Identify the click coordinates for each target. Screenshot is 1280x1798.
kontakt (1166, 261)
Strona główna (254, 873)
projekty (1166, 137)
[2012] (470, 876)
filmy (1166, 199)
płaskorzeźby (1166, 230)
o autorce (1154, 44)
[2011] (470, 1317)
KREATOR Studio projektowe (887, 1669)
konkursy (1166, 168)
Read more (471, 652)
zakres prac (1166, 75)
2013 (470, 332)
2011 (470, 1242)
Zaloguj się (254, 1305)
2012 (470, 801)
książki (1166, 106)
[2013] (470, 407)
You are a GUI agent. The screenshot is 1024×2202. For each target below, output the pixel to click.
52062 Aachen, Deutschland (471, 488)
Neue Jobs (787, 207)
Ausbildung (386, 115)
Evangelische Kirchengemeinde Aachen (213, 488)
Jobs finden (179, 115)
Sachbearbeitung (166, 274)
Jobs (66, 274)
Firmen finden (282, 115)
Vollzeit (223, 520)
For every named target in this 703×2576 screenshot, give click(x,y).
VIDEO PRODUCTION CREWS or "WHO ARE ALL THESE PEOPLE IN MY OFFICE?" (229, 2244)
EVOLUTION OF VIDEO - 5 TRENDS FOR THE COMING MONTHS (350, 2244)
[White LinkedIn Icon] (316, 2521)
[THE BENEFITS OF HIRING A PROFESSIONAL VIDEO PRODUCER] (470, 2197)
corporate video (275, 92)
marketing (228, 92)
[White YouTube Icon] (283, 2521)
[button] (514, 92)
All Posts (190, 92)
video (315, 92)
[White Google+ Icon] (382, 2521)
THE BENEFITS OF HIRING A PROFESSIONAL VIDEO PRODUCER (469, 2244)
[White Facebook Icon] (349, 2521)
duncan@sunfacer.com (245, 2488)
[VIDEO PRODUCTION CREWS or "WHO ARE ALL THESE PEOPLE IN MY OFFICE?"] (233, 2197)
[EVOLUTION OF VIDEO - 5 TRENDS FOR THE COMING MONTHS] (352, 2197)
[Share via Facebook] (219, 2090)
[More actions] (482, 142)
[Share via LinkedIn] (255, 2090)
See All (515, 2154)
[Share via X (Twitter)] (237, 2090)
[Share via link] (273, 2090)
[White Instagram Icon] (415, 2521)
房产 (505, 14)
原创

**The task**
List every line in the data above that contains the string "PRODUCTION".

**Problem solution**
VIDEO PRODUCTION CREWS or "WHO ARE ALL THESE PEOPLE IN MY OFFICE?" (229, 2244)
[VIDEO PRODUCTION CREWS or "WHO ARE ALL THESE PEOPLE IN MY OFFICE?"] (233, 2197)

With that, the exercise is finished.